Ultrarelativistic black hole formation

TL;DR

This study numerically investigates ultrarelativistic head-on collisions of equal mass fluid spheres, demonstrating black hole formation at high boosts and analyzing the dynamics and gravitational wave emissions near the threshold.

Contribution

It provides the first detailed numerical analysis of black hole formation in ultrarelativistic fluid collisions, revealing the threshold behavior and horizon dynamics.

Findings

Black holes form at sufficiently high boosts in ultrarelativistic collisions.

Near the threshold, two apparent horizons form and merge, indicating complex horizon dynamics.

Gravitational radiation reaches high luminosities, carrying significant energy.

Abstract

We study the ultrarelativistic head-on collision of equal mass particles, modeled as self-gravitating fluid spheres, by numerically solving the coupled Einstein-hydrodynamic equations. We focus on cases well within the kinetic energy dominated regime, where between 88-92% ($\gamma=8$ to 12) of the initial net energy of the spacetime resides in the translation kinetic energy of the particles.
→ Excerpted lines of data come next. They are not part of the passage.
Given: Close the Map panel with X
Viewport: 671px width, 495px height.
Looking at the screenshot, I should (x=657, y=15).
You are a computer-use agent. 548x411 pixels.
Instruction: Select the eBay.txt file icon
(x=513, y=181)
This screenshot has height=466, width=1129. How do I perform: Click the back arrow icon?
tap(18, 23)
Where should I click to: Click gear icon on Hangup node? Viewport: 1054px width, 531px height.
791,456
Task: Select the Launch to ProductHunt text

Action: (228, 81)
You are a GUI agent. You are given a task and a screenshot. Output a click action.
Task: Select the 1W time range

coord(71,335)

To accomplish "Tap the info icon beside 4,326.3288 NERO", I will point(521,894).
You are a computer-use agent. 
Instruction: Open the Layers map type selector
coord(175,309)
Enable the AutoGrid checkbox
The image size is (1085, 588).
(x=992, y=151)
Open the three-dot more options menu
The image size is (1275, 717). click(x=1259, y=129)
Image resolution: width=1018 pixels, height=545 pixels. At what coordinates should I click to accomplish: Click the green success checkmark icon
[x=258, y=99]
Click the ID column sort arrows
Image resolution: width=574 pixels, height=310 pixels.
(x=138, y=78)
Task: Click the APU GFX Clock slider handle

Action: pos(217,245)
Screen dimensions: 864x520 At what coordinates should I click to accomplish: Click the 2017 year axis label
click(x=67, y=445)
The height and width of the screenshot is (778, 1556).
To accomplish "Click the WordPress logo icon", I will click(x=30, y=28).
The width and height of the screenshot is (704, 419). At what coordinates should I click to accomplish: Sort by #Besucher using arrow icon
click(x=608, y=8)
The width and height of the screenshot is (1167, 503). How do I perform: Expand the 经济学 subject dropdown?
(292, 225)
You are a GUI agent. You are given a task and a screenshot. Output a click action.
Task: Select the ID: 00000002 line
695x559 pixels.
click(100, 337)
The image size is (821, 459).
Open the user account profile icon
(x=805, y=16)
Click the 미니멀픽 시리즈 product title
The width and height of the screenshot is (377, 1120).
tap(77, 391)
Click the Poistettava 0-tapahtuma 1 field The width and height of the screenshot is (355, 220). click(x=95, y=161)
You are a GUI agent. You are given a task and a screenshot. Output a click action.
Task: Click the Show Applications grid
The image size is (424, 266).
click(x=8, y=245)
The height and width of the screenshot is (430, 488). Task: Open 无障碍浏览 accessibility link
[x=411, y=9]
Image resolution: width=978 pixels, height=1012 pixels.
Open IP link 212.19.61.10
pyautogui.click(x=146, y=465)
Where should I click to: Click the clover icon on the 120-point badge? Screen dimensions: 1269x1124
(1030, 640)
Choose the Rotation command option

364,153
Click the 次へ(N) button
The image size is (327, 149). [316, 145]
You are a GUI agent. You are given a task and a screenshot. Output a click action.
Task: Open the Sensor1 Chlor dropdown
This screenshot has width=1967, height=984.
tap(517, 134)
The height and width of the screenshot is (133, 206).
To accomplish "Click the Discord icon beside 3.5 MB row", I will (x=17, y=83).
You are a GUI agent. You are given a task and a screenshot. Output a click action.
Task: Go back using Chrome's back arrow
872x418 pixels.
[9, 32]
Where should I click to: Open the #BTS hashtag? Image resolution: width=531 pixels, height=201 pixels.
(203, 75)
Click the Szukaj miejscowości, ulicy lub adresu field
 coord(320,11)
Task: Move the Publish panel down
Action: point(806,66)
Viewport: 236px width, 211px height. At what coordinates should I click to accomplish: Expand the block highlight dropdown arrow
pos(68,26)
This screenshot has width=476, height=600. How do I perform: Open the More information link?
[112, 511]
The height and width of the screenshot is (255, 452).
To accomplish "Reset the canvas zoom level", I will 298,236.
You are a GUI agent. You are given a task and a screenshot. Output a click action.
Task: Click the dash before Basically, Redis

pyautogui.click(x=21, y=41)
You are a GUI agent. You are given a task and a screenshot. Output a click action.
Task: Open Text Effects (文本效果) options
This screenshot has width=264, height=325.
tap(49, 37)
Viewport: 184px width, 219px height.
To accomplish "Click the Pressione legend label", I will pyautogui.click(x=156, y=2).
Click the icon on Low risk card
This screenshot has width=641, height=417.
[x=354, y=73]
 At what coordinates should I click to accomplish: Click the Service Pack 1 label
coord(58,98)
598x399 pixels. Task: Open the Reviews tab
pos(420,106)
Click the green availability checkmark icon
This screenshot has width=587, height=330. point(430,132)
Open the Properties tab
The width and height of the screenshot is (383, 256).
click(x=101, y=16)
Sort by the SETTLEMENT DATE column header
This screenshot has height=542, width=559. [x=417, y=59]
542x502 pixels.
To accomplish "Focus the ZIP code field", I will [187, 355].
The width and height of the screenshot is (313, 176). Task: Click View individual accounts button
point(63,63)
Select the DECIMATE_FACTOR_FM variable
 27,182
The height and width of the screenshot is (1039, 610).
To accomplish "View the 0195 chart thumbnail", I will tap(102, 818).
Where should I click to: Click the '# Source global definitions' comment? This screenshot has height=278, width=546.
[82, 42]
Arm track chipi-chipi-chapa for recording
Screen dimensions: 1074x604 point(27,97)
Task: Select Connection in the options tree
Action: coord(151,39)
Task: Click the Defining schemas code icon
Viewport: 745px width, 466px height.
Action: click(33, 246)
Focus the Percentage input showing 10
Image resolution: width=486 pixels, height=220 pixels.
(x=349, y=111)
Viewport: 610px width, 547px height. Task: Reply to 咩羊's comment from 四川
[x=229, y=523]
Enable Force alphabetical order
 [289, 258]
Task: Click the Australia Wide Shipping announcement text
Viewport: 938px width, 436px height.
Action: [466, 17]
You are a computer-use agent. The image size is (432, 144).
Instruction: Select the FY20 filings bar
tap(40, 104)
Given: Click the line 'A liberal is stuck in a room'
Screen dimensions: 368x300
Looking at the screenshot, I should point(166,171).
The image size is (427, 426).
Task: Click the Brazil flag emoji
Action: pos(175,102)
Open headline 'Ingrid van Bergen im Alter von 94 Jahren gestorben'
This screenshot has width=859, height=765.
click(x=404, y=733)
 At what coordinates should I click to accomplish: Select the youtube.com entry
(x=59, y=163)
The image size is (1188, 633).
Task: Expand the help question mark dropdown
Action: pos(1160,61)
We find that for sufficiently large boosts, black hole formation occurs. Moreover, near yet above the threshold of black hole formation, the collision initially leads to the formation of two distinct apparent horizons that subsequently merge. We argue that this can be understood in terms of a focusing effect, where one boosted particle acts as a gravitational lens on the other and vice versa, and that this is further responsible for the threshold being lower (by a factor of a few) compared to simple hoop conjecture estimates. Cases slightly below threshold result in complete disruption of the model particles. The gravitational radiation emitted when black holes form reaches luminosities of 0.014 $c^5/G$, carrying $16\pm2%$ of the total energy.